However, residents in the area claim the officer was shot and killed by accident by another policeman’s weapon. Jacob denied that suggestion on Friday but said the investigation will determine that.
When Sunday Newsday visited the area on Saturday, residents pointed out the narrow concrete staircase off the side of Rich Plain Road. There were bloodstains on the lower portion of the steps and splatters higher up.
During the police’s search for the suspect on Friday and Saturday, several people complained about the aggressive way the search was done.
Romney said on Saturday morning, the police went to the home of her younger son's wife, “roughed her up,” and an officer pointed a gun in her face as they searched for him.
In addition, members of the Masjid al Hudaa in Rich Plain complained that on Friday around 4 pm, police entered the premises and began acting in a hostile manner.
In a pre-action protocol letter, the lawyer for the mosque said female members and children were preparing meals for the breaking of fast that evening when police entered. The officers ignored pleas not to walk on the prayer ground and mats with their shoes, overturned pots and containers, destroyed fruit and ransacked the drinks chillers, the letter claimed.

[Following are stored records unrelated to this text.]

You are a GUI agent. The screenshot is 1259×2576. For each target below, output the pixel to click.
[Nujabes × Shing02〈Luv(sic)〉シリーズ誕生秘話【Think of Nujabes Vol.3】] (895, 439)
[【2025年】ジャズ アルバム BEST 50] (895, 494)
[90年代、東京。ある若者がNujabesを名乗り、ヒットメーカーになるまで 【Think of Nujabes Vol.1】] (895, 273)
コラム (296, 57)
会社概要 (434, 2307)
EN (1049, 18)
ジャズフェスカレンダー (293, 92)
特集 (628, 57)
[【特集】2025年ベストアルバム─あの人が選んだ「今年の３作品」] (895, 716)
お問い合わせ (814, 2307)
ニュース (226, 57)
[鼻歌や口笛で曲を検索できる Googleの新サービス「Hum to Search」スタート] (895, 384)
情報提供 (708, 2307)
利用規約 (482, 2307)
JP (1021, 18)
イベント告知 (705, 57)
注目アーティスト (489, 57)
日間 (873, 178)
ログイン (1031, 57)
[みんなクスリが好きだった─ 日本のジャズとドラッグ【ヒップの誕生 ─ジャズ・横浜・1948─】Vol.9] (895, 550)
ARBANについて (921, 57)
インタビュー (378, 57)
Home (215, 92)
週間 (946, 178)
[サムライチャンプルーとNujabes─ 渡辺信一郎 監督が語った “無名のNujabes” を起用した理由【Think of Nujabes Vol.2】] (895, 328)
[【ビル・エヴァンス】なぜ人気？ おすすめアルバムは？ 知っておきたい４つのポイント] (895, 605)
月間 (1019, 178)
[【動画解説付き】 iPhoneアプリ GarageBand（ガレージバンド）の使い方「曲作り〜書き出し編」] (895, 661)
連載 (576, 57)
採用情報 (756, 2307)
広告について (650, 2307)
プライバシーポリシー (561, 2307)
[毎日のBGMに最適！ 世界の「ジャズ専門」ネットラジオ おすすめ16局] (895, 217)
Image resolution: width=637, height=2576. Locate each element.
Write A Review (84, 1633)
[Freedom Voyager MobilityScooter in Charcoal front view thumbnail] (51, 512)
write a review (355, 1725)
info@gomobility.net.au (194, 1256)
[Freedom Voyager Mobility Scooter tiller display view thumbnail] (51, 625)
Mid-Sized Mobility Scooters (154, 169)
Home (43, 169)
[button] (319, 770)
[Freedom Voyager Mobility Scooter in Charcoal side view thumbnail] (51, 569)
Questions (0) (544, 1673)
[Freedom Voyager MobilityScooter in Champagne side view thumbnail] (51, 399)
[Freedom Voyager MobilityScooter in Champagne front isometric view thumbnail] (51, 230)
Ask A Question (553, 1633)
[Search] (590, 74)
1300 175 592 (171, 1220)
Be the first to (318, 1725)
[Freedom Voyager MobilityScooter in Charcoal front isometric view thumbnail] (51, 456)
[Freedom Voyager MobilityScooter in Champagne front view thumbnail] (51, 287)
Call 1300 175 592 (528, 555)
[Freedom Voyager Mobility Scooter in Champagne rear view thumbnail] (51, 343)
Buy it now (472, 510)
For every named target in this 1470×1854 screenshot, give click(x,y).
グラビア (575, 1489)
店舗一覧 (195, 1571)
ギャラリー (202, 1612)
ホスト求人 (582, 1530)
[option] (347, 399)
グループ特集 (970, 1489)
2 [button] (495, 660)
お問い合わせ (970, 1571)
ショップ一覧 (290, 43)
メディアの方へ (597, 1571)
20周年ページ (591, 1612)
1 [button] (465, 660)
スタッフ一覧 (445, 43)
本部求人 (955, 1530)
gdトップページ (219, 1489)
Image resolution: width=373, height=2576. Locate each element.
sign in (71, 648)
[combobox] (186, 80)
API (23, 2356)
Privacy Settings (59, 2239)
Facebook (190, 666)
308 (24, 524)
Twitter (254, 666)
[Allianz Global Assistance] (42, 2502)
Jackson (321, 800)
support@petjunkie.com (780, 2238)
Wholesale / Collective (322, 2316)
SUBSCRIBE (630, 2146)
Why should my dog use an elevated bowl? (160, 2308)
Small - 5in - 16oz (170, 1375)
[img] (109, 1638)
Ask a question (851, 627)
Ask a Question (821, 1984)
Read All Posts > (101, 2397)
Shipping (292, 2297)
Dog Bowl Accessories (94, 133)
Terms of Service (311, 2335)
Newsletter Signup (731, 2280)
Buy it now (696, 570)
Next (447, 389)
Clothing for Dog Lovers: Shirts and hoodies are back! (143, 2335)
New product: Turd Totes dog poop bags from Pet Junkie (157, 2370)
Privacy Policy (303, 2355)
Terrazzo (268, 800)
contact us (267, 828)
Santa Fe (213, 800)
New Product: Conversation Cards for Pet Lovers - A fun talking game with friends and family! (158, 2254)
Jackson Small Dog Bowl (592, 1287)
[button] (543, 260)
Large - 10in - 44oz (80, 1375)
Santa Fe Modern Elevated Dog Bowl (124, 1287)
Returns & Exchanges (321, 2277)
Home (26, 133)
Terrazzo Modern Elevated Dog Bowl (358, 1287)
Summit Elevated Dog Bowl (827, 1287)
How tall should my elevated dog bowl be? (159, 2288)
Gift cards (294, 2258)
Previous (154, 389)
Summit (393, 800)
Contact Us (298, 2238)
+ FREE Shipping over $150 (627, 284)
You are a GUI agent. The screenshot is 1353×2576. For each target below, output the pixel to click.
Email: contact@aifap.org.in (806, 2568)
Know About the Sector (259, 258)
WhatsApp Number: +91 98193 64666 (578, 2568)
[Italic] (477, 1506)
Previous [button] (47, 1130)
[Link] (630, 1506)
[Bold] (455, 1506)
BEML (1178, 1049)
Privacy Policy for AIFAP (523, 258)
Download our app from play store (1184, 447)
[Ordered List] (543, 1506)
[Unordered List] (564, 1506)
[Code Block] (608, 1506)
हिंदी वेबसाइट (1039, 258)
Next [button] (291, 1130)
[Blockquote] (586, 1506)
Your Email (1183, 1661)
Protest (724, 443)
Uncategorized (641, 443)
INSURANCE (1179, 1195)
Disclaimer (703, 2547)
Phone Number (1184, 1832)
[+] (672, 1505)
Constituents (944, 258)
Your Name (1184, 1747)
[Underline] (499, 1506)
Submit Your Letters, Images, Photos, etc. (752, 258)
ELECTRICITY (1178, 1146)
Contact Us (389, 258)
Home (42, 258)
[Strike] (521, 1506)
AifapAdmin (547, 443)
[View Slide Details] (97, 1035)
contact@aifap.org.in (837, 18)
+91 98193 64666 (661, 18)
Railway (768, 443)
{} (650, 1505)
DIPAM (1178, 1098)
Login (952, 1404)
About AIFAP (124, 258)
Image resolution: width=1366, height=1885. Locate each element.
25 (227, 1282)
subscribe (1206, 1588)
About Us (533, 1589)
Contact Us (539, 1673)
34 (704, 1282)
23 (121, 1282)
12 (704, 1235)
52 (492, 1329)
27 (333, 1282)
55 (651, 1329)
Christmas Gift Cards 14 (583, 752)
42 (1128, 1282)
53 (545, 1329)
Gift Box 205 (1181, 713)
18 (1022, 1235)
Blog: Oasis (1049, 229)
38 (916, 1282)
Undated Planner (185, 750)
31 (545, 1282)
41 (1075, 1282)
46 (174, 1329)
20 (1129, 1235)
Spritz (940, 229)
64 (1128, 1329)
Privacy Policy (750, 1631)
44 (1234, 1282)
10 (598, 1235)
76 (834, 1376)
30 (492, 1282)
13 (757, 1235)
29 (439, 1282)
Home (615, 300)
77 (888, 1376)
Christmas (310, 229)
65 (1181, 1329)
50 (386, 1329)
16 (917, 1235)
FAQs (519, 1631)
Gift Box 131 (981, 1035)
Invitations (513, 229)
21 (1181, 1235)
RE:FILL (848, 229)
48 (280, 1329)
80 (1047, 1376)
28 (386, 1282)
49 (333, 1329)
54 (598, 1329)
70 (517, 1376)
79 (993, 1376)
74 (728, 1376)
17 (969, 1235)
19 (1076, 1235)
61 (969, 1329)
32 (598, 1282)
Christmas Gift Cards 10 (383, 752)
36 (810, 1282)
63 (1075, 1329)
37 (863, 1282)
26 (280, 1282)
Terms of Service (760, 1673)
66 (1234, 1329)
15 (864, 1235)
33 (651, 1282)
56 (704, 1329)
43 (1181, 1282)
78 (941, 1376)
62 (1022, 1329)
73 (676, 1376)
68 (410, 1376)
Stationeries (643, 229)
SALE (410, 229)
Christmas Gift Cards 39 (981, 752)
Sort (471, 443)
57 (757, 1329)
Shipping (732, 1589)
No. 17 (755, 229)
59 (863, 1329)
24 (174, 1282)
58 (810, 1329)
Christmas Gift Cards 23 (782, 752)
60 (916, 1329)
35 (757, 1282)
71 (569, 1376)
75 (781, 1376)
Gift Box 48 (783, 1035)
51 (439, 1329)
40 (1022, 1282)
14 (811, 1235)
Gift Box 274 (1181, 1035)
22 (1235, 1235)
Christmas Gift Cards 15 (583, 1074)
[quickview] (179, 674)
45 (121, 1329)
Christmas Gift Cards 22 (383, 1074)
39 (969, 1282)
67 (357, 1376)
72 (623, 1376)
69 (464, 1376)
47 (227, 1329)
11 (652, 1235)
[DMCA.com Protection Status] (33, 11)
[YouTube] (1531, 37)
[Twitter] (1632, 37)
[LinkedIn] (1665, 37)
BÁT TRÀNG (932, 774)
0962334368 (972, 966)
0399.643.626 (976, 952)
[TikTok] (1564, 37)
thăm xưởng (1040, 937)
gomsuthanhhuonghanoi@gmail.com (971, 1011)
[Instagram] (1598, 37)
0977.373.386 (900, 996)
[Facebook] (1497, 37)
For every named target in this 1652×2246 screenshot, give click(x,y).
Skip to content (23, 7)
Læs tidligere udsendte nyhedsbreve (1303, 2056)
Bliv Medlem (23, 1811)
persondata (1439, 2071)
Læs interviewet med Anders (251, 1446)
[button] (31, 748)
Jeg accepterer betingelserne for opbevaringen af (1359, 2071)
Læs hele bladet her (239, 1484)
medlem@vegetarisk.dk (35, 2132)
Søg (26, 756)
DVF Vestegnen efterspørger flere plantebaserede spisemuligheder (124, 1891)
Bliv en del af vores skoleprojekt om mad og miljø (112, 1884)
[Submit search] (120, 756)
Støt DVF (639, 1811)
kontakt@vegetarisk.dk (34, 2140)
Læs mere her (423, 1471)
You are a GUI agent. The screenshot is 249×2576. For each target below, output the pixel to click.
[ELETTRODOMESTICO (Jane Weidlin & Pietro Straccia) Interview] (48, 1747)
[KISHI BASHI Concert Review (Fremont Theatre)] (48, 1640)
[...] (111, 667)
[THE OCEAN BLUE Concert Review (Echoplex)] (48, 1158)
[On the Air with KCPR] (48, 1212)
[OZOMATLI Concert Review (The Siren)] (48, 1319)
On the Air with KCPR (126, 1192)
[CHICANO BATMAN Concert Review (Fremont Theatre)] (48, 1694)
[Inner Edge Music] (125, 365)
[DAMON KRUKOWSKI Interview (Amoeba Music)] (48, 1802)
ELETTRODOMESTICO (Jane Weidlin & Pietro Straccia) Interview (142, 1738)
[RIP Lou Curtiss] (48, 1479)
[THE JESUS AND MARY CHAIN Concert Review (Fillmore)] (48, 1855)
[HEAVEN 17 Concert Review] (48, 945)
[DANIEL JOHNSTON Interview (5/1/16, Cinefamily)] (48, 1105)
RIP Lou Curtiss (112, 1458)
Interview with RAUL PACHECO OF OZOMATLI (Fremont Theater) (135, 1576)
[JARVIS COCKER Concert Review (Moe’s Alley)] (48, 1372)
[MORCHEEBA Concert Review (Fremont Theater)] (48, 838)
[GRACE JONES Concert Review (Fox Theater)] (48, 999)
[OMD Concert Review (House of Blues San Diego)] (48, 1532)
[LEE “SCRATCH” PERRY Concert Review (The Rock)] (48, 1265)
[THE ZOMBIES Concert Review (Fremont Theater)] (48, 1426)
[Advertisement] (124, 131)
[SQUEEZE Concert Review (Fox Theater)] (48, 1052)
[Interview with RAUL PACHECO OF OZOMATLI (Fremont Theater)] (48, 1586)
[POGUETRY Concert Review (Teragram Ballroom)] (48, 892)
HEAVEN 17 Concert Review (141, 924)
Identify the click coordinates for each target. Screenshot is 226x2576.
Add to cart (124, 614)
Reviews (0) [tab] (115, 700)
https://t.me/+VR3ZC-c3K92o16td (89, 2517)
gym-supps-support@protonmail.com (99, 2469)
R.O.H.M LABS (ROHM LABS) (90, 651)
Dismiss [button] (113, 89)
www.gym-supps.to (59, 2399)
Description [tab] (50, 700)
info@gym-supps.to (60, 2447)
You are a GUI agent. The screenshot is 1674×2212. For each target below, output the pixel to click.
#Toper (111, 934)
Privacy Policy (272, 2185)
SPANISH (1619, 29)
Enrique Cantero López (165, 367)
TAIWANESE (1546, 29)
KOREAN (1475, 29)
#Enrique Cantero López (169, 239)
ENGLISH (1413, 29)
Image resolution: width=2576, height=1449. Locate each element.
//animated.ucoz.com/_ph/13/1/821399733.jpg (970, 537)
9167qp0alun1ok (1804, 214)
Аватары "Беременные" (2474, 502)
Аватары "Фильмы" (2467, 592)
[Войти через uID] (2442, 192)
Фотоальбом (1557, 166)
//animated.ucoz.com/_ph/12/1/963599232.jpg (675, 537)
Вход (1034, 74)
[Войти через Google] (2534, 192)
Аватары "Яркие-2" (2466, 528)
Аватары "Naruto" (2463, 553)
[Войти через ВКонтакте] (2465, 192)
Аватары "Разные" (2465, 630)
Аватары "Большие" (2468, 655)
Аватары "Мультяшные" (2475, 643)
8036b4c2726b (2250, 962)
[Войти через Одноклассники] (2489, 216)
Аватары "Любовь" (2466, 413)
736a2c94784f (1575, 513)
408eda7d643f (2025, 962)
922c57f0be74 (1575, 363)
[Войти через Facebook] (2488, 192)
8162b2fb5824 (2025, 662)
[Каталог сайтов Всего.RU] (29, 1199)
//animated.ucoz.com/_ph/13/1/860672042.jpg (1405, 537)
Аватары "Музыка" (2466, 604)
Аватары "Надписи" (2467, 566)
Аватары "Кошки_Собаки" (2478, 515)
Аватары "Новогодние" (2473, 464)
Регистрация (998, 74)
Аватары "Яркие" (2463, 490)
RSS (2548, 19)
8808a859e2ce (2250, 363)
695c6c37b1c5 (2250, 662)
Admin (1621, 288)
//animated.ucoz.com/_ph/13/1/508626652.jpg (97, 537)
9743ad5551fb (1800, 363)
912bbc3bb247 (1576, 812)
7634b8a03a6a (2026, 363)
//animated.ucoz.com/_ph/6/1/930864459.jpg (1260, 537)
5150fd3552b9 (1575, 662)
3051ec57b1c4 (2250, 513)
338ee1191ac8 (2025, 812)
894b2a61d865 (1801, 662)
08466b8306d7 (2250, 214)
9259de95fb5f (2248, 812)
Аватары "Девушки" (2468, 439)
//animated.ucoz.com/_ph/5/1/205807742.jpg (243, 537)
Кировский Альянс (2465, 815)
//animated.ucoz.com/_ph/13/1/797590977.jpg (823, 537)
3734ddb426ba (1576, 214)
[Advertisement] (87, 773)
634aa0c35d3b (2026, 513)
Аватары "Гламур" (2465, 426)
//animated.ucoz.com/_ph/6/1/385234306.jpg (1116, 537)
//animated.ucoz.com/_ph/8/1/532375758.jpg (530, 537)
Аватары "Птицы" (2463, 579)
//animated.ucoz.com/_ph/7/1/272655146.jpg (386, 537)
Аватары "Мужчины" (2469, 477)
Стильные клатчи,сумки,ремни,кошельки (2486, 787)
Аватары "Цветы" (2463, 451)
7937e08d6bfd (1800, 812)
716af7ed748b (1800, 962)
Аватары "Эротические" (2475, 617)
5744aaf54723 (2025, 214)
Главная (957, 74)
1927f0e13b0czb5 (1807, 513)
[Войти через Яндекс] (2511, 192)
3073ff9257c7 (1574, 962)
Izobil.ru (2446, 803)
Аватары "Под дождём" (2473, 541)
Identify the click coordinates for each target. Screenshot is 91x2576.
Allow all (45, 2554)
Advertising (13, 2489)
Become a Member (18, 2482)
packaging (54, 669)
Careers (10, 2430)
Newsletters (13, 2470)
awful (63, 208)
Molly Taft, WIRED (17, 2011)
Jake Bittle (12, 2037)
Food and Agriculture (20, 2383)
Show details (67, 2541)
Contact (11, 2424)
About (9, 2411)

“To add insult to injury the officers then overturned the shelf of the masjid which houses copies of the Holy Q'uran, shortly before chasing the members of the masjid wherein one officer was heard saying, ‘Allyuh go from here. No fast can’t break here today.’”
The letter, issued by attorney-at-law Lemuel Murphy, said the officers returned at 8 am on Saturday and destroyed the phones of two members who were trying to record the officers' conduct.